1 - L'importance du bilan déjà acquis peut s'apprécier en
termes de perceptions, de positions et d'instruments.
- Les perceptions ont évolué en ce sens que le besoin d'une politique
commune est de plus en plus ressenti, même s'il est ressenti par
le vide. Les désastres de l'ex-Yougoslavie en particulier en ont
cruellement illustré la nécessité autant que l'absence. Dès lors
il n'existe plus de questions tabou, tout peut faire l'objet de
discussions et l'espace virtuellement ouvert à la coopération en
est indubitablement élargi.
- Les positions se sont rapprochées sur de nombreux points, qu'il
s'agisse de la non prolifération des armes de destruction massive,
de l'interdiction complète et définitive des essais nucléaires,
du rapprochement entre la France et l'OTAN, de l'élargissement de
l'Alliance, de la possibilité désormais ouverte à l'Allemagne de
participer à des actions militaires extérieures, de la coopération
menée au sein de l'IFOR, du processus de paix au Proche et Moyen
Orient. Certes, ce rapprochement reste limité et fragile.
- Des instruments nouveaux sont venus concrétiser cette évolution.
Ils en soulignent tout autant les limites. L'Eurocorps ne regroupe
que quelques Etats, et on pourrait soutenir qu'il soulève plus de
problèmes qu'il n'en résout. Sur le plan juridique, on a un peu
le sentiment qu'il s'agit d'un passe-murailles, que l'on s'efforce
de l'organiser et de le développer d'une façon en quelque sorte
virtuelle, en ne changeant que le minimum des règles et pratiques
existantes. Surtout, il soulève un problème fondamental d'articulation
entre le politique et le militaire. Comment se défendre de l'impression
que, jusqu'à présent, l'Eurocorps est un symbole politique plus
qu'un outil militaire ? En d'autres termes, on a voulu apporter
une réponse militaire symbolique à un problème politique de fond
qui n'a pas été résolu.
Ce problème, c'est celui d'une conception commune de la sécurité
et des actions qu'elle peut impliquer. Or cette conception n'existe
pas vraiment. Sur un plan paneuropéen, la notion de sécurité coopérative
peut avoir des perspectives prometteuses. Sur le plan de l'Union
européenne, elle n'est pas adaptée puisqu'il s'agit d'aller au-delà.

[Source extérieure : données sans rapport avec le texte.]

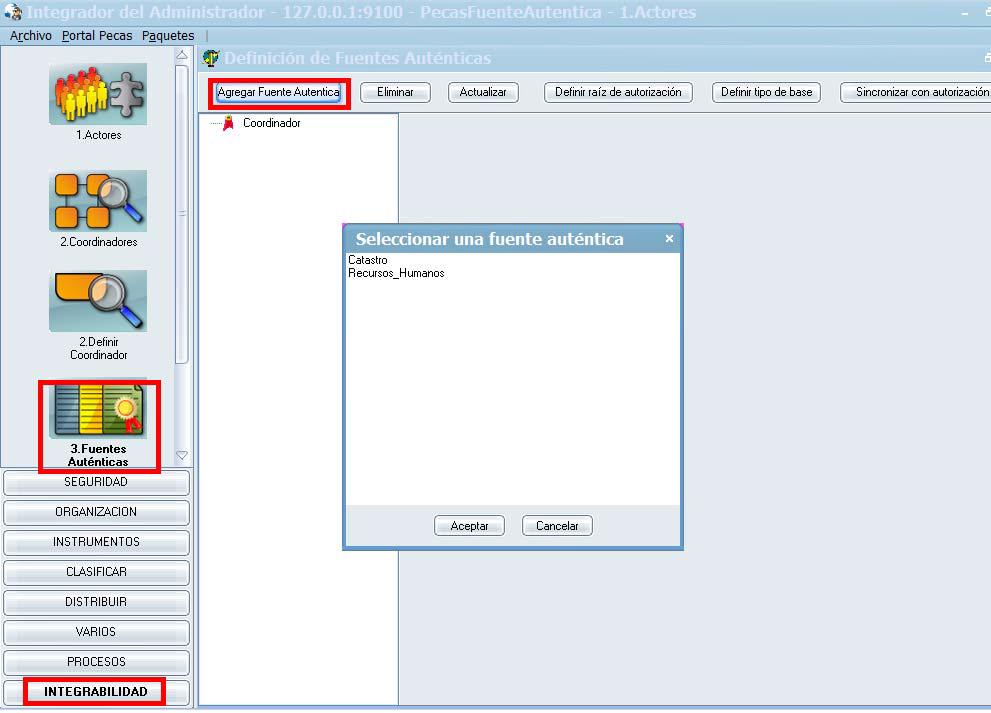Expand the SEGURIDAD section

Il ne s'agit pas seulement du rôle stabilisateur et préventif que
remplit l'Union. Il s'agit de définir un cadre d'actions communes,
de leurs motivations, de leurs finalités, de leurs moyens. Il ne
sert à rien de disposer d'un outil si l'on n'a pas une vision commune
de ses fonctions et de l'opportunité de son emploi. A cet égard,
au-delà de l'inertie des pays neutres ou neutralistes, on doit constater
qu'existent des appréciations différentes entre les principaux Etats
sur, par exemple, la portée des opérations de maintien de la paix.

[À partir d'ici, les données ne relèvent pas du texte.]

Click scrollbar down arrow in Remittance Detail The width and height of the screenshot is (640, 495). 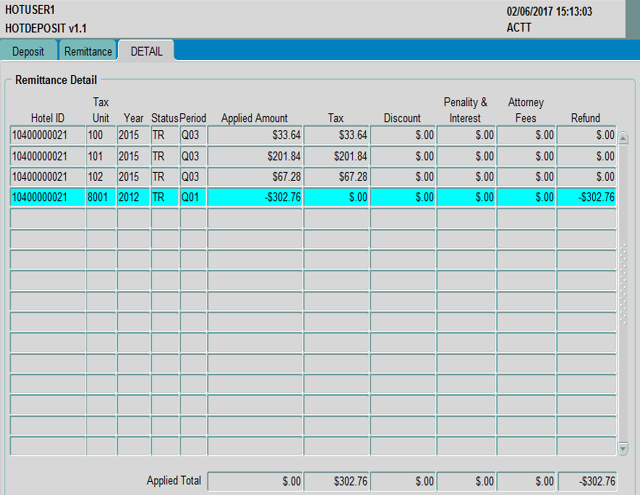(623, 449)
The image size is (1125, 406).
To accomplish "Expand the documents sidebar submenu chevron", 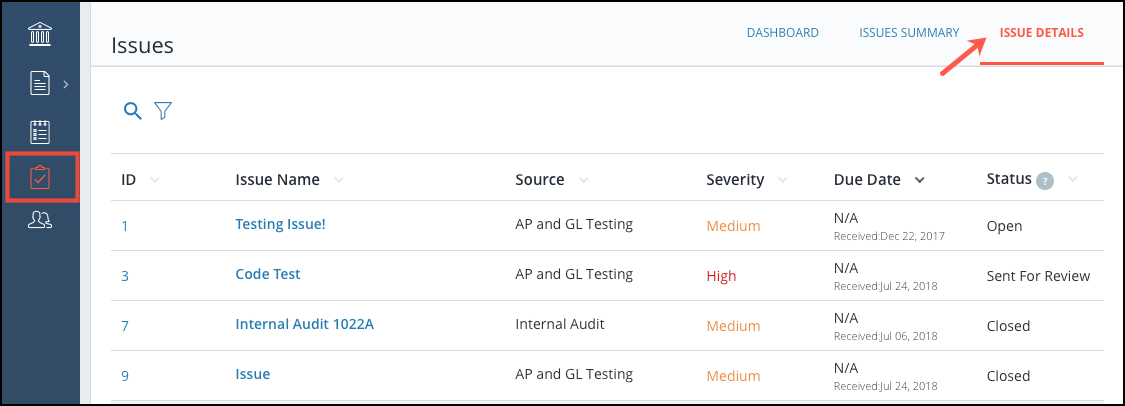I will point(65,84).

L' " accord de Nuremberg " est certes un pas utile, mais il n'est
qu'une amorce.
Au surplus, doit-on ramener la sécurité à la défense ? C'est là
une approche trop étroite. La sécurité présente beaucoup d'autres
aspects, entre autres une dimension préventive, une dimension économique,
une dimension politique. Elles ne sont pas sans liens : un exemple
de l'articulation entre défense, économie et politique, est fourni
par les efforts en faveur d'une restructuration des industries de
défense, et par la recherche de coopérations européennes à cette
fin. On peut également songer aux coopérations dans le domaine de
la technologie avancée, comme l'espace. Si ces efforts aboutissent,
ils donneront une substance nouvelle et concrète à l'identité européenne.

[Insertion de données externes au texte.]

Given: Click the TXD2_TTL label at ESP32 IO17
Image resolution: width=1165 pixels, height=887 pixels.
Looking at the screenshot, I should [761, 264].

2 - Dès lors, l'essentiel reste à faire. Au-delà même d'une
conception, sinon commune, du moins cohérente de la sécurité et
de la défense, la question reste posée de l'existence de l'Europe
en ces domaines. Cette existence, on peut l'envisager sur trois
plans : par rapport à l'Europe elle-même ; par rapport aux Etats-Unis
; par rapport au reste du monde.
- Par rapport à elle-même, l'Europe doit définir son contenu, ses
limites et plus profondément sa nature. Il lui faut ainsi déterminer
l'extension de sa configuration géographique, les critères, le rythme
de l'élargissement. Il lui faut convenir des mécanismes de prise
de décision, en sachant s'accommoder des différences de capacité
et d'attitude de ses membres - ceux qui, neutres ou neutralistes,
souhaitent rester à l'écart, ceux qui à l'inverse sont prêts à participer
à des coopérations renforcées.
Surtout, la question de fond est celle de la légitimité de l'Europe.
Elle ne peut s'exprimer par des processus bureaucratiques, technocratiques
et au mieux gouvernementaux. Elle doit dépasser les procédures opaques,
confidentielles, voire secrètes, déborder du cercle des experts
et techniciens. Si la défense suppose l'engagement moral et physique
des populations, elle requiert leur adhésion civique. Elles doivent
savoir au nom de quoi et pourquoi on les engage, au nom de quoi
on leur demande éventuellement l'impôt du sang. Peut-on combattre
et mourir sous un drapeau européen ? Au nom de quelle légitimité
? Au-delà des dispositifs et d'une sorte de meccano administratif
et militaire, les juristes connaissent bien l'importance décisive
de la légitimité, qui domine au fond l'ensemble du droit public.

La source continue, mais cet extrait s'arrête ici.